The teams split four regular-season meetings.
'They're extremely athletic,' LaFrentz says. 'If the right team shows up and they are ready to play, they are as good as anybody. And in the playoffs, you're always ready to play.'
Dallas was 34-18 in the West, Portland 29-23. But point guard Steve Nash expects 'a very tough matchup' against the Blazers.
'They pound us on the boards,' he says.
Backup point guard Avery Johnson says the Blazers 'can bother us with their length É and have big players who can go out on the perimeter and match up with us, especially with Dirk (Nowitzki).'
Dallas likes to run, and Nash is always looking to push and get the ball upcourt in transition. That is more difficult to do in the playoffs, especially if rebounding is a problem.
Guard Michael Finley's health is a major concern for the Mavericks; they were only 7-6 while he sat out down the stretch with a strained left hamstring. He is athletic, a great scorer, a decent midrange shooter and a willing defender. He played a total of only 29 minutes in the final two games, scoring nine points on 4-for-13 shooting, hardly a litmus test for readiness for the rigors of the postseason.
Small forward Walt Williams, a former Blazer, also is hobbled with a strained left hamstring.
'Finley is not very good right now, and neither is Walt,' Nelson says.
Much hinges on Pippen
Portland has its own injury situation with Pippen, whose knee gave him problems late in the season and allowed him back for only the final two games. His leadership is critical, as is his tendency to step up at crunch time.
Rasheed Wallace will be asked to come up large for the Blazers. Except for late in Sunday's 101-99 win over the Lakers, in which he hit the game-winning shot, the
6-11 forward wasn't up to billing in the last six games. Over that span, he made only 29 of 72 shots (.403) while averaging 13.0 points and 6.3 rebounds. He played well in the playoffs against the Lakers last year, but if he is only average this time around, the Blazers could be in trouble.
After a terrible 15-game stretch in which he made just 64 of 162 shots (.396) while averaging 11.4 points, Wells came alive in the last four games. The 6-5 small forward made 35 of 69 (.507) while averaging 23.3 points and 7.8 rebounds over that span. Wells has not scored (12.3) or shot (.357) well against Dallas this season. The Blazers need him to play with the kind of force he displayed last week.
Derek Anderson was effective against Dallas, averaging 15.3 points while making 8 of 15 from 3-point range. The Blazers could use his long-accuracy and ability to get to the basket.
Challenges come in many guises
Randolph is Portland's emerging weapon. The second-year forward exploded with 31 points and 20 rebounds against Memphis and added 27 points on 13-of-17 shooting against Phoenix in the last four games. He poses another defensive matchup problem for the Mavericks on the block.

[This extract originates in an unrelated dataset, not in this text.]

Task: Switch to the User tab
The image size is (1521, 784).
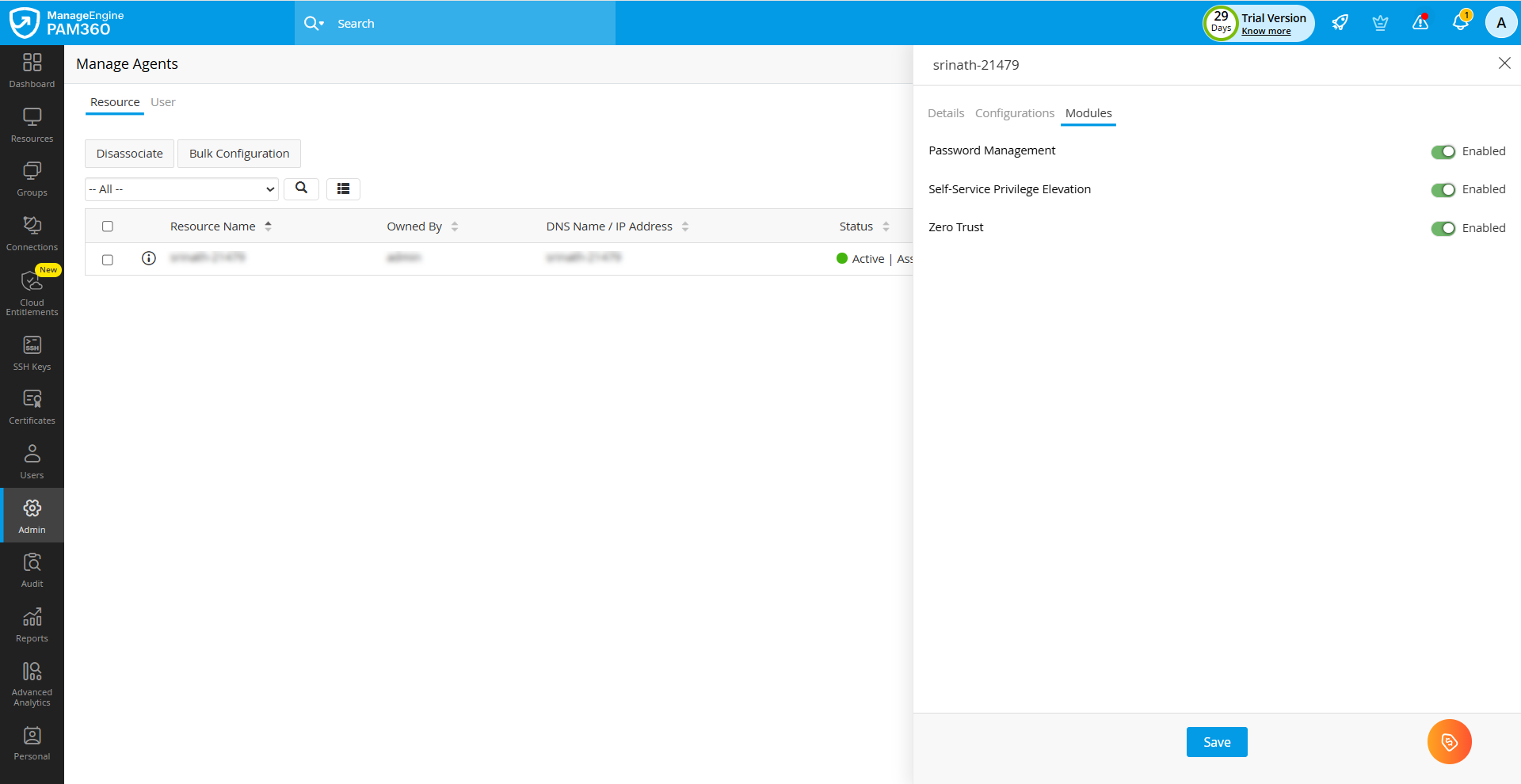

Portland must get more production out of Arvydas Sabonis, who played sparingly in many games the last month of the regular season. Maybe he was being rested for the playoffs. The 7-3 Lithuanian lug's passing and scoring potential in the post could be an element for which the Mavericks have no answer, but he must play 20-plus minutes to pay real dividends.
Nelson is a savvy, seasoned coach who knows all the tricks of the trade. Maurice Cheeks is still learning the ropes at the Portland helm. In a tight series, that could make a difference.
Dallas is a good team, showy and blessed with an impressive offensive arsenal. The Mavericks were 33-8 at home and sold out all 41 games for the first time.
That may not be enough in the playoffs. If the Blazers bring their 'A' game and exploit the Mavericks' weaknesses, they could live to play another series in the postseason.